AIM A:
Answer each question using the Sparrow Parse project page below.
(i) Which Python version does the page's badge line list?
(ii) Under what license is the package released?
(iii) What kind of models does the library use to extract structured information from documents?
AIM B: Extend the Sparrow Parse project description below, picking up right after its final sentence.

Skip to main content

Sparrow Parse is a Python package (part of Sparrow) for parsing and extracting information from documents.

Project description

Sparrow Parse

PyPI version Python 3.12+ License: GPL v3

A powerful Python library for parsing and extracting structured information from documents using Vision Language Models (VLMs). Part of the Sparrow ecosystem for intelligent document processing.

EXCERPTED DATA:
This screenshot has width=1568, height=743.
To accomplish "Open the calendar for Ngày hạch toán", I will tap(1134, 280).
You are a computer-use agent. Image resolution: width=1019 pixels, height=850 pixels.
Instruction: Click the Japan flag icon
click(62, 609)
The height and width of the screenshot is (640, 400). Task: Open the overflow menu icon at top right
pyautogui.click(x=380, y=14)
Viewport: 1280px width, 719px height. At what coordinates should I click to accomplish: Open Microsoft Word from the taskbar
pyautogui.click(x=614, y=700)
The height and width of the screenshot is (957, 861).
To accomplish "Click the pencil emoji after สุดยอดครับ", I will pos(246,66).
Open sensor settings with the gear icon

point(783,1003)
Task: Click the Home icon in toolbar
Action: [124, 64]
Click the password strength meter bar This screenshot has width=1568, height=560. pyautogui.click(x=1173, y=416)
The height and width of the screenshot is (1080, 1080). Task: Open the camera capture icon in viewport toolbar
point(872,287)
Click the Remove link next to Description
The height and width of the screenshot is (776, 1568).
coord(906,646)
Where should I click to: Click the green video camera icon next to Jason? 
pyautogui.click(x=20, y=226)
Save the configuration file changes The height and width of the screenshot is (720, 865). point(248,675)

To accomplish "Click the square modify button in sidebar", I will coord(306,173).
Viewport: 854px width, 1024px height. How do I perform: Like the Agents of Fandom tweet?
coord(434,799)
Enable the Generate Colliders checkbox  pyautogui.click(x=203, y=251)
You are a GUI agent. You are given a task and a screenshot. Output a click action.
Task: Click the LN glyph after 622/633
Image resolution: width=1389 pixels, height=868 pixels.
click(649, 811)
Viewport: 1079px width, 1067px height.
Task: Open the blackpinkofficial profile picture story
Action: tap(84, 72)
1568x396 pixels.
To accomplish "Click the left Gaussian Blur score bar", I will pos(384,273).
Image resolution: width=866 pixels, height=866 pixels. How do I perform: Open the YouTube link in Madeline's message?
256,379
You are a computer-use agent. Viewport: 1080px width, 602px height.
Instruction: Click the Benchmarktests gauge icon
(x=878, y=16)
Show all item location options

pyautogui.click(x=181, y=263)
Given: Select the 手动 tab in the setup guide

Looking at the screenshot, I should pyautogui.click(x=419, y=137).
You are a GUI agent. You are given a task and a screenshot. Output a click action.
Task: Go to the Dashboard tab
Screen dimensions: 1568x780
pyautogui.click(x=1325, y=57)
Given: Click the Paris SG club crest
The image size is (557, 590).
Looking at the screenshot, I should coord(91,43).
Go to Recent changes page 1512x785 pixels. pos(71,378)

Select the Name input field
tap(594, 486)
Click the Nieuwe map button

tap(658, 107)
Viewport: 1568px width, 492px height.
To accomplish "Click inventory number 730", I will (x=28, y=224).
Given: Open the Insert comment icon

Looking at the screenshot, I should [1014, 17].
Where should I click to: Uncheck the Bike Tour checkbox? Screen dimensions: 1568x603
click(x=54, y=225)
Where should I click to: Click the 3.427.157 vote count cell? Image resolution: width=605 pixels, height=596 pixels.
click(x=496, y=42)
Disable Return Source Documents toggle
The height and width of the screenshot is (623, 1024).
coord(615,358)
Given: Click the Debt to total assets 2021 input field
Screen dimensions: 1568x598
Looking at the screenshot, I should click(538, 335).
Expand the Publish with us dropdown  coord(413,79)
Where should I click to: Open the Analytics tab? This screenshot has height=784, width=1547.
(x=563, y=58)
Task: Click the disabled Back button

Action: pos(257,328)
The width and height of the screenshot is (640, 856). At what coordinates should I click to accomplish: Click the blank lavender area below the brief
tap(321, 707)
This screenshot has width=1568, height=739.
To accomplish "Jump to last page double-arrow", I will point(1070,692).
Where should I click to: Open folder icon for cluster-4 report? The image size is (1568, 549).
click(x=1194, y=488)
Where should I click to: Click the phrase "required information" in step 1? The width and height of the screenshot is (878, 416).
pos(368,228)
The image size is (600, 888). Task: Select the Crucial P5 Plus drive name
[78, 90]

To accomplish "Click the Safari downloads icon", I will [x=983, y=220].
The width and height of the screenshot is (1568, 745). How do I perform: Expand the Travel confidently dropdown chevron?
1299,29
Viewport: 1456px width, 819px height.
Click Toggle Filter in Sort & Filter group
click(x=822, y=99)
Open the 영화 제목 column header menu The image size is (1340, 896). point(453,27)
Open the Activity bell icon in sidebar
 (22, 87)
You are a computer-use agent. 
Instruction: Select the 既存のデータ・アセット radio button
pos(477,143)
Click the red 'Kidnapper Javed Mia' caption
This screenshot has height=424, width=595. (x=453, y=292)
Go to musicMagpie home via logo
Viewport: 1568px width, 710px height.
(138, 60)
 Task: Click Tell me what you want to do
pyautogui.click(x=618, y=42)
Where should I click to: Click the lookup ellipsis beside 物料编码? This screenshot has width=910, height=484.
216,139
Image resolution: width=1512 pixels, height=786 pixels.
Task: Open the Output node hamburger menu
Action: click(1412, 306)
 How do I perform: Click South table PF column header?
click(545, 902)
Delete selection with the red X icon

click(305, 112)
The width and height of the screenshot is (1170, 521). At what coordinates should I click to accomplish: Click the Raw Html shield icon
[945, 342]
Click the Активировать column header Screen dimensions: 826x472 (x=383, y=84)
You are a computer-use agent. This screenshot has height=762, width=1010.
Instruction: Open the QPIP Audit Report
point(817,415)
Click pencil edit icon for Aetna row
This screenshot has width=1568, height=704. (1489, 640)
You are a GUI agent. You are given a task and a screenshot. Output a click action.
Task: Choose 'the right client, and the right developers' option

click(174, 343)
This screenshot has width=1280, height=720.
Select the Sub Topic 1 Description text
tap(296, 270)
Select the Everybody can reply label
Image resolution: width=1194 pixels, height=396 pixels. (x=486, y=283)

EXPECTED ANSWER A:
(i) Python 3.12+
(ii) GPL v3
(iii) Vision Language Models (VLMs)

EXPECTED ANSWER B:
✨ Features

  • 🔍 Document Data Extraction: Extract structured data from invoices, forms, tables, and complex documents
  • 🤖 Multiple Backend Support: MLX (Apple Silicon), Ollama, Docker, Hugging Face Cloud GPU, and local GPU inference
  • 📄 Multi-format Support: Images (PNG, JPG, JPEG) and multi-page PDFs
  • 🎯 Schema Validation: JSON schema-based extraction with automatic validation
  • 📊 Table Processing: Specialized table detection and extraction capabilities
  • 🖼️ Image Annotation: Bounding box annotations for extracted data
  • 💬 Text Instructions: Support for instruction-based text processing
  • Optimized Processing: Image cropping, resizing, and preprocessing capabilities

🚀 Quick Start

Installation

To run with MLX on macOS Silicon:

pip install sparrow-parse[mlx]

To run with Ollama on Linux/Windows:

pip install sparrow-parse

Additional Requirements:

  • For PDF processing: brew install poppler (macOS) or apt-get install poppler-utils (Linux)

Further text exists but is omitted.